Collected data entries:
Content starts
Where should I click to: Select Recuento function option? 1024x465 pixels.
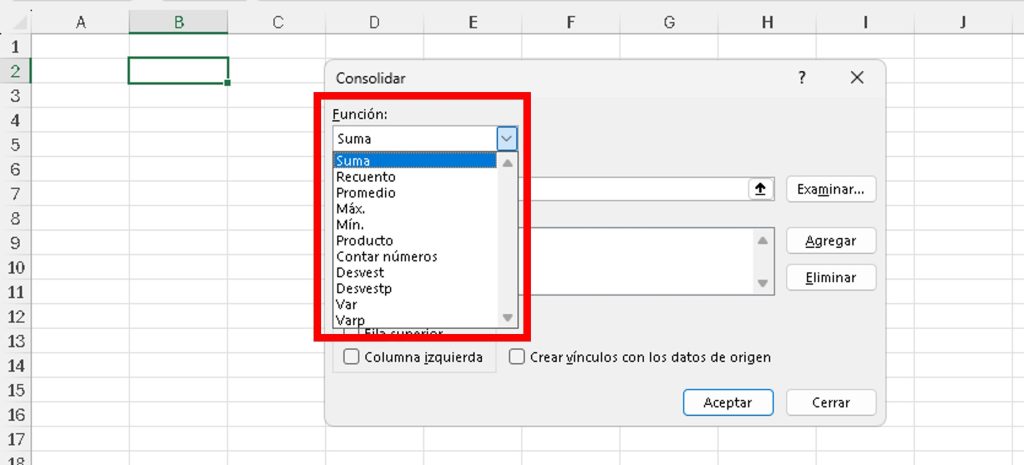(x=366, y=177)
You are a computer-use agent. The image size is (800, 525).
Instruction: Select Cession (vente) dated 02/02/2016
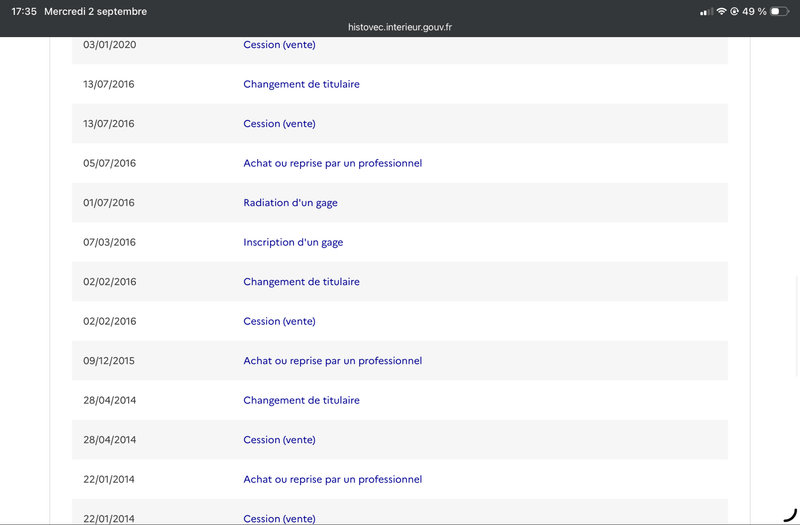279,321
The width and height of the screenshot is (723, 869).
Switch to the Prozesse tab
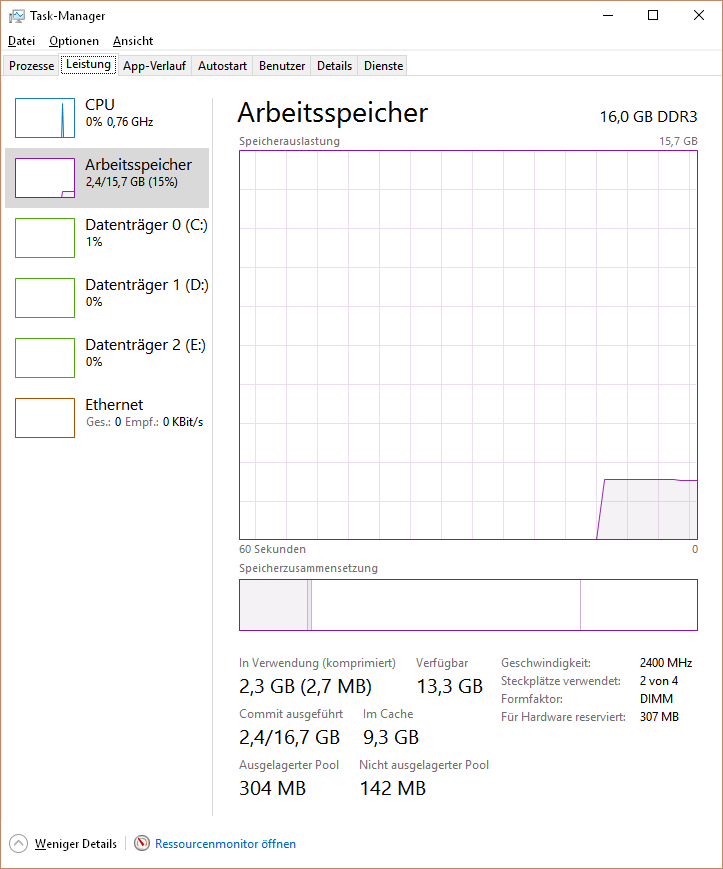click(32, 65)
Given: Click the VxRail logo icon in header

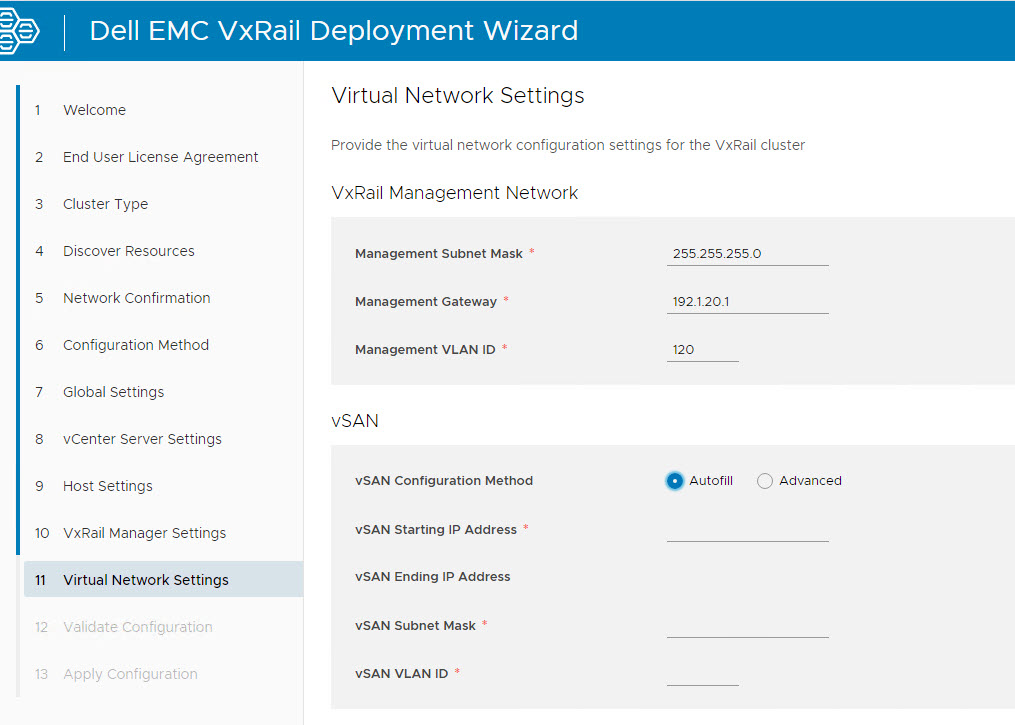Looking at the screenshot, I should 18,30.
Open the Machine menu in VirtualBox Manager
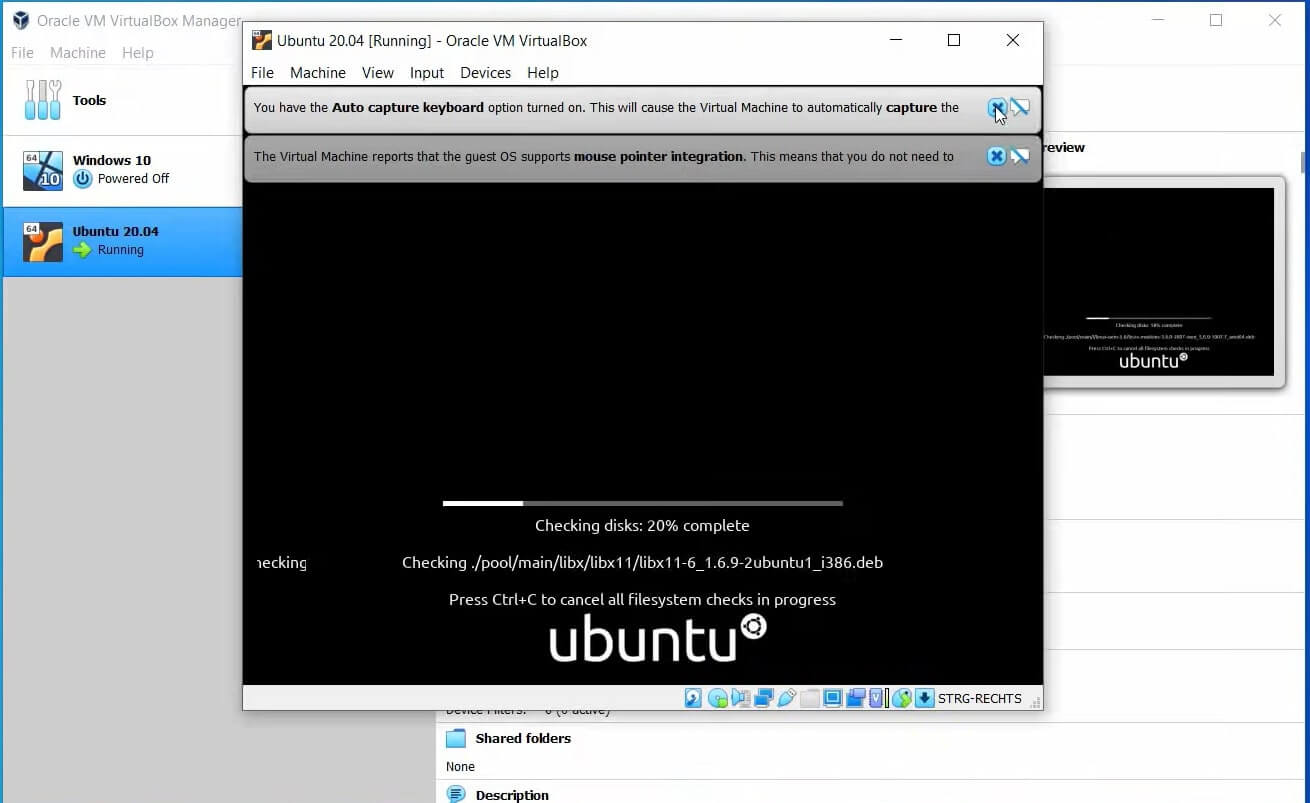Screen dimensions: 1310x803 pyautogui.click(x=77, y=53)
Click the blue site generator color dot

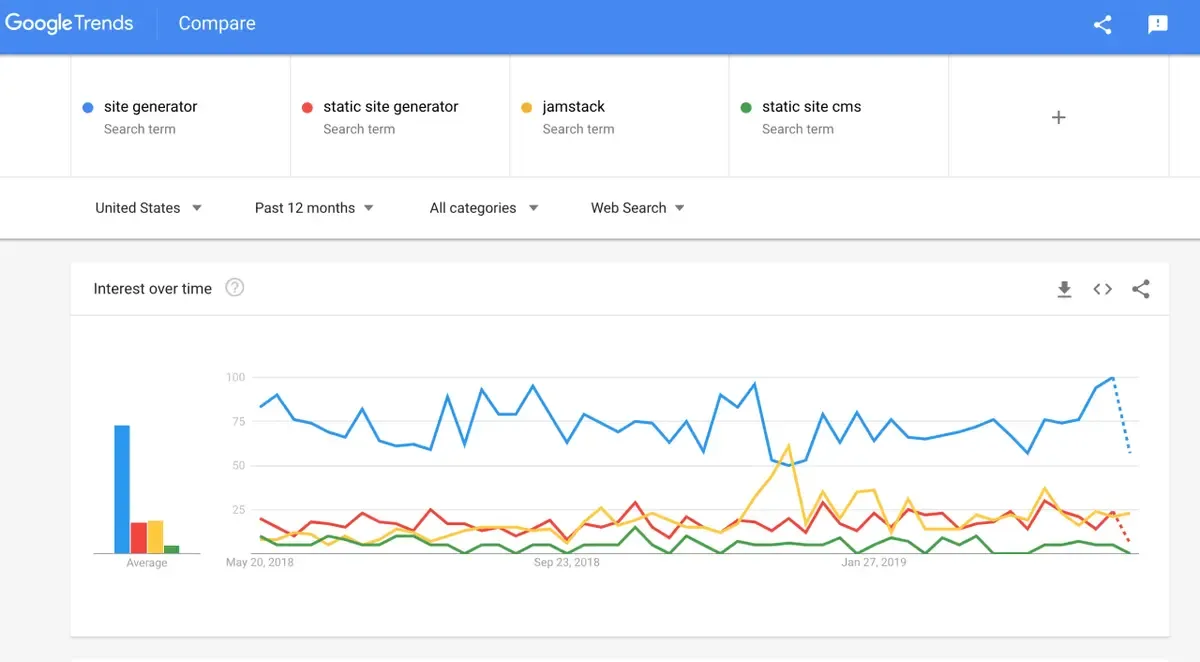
Content ends
## [TASK ITEM]
The entries above must be output exactly, with every image left out.

## [RESULT]
Where should I click to: Select Recuento function option? 1024x465 pixels.
(x=366, y=177)
You are a computer-use agent. The image size is (800, 525).
Instruction: Select Cession (vente) dated 02/02/2016
279,321
The width and height of the screenshot is (723, 869).
Switch to the Prozesse tab
click(32, 65)
Given: Click the VxRail logo icon in header

Looking at the screenshot, I should 18,30.
Open the Machine menu in VirtualBox Manager
Screen dimensions: 1310x803 pyautogui.click(x=77, y=53)
Click the blue site generator color dot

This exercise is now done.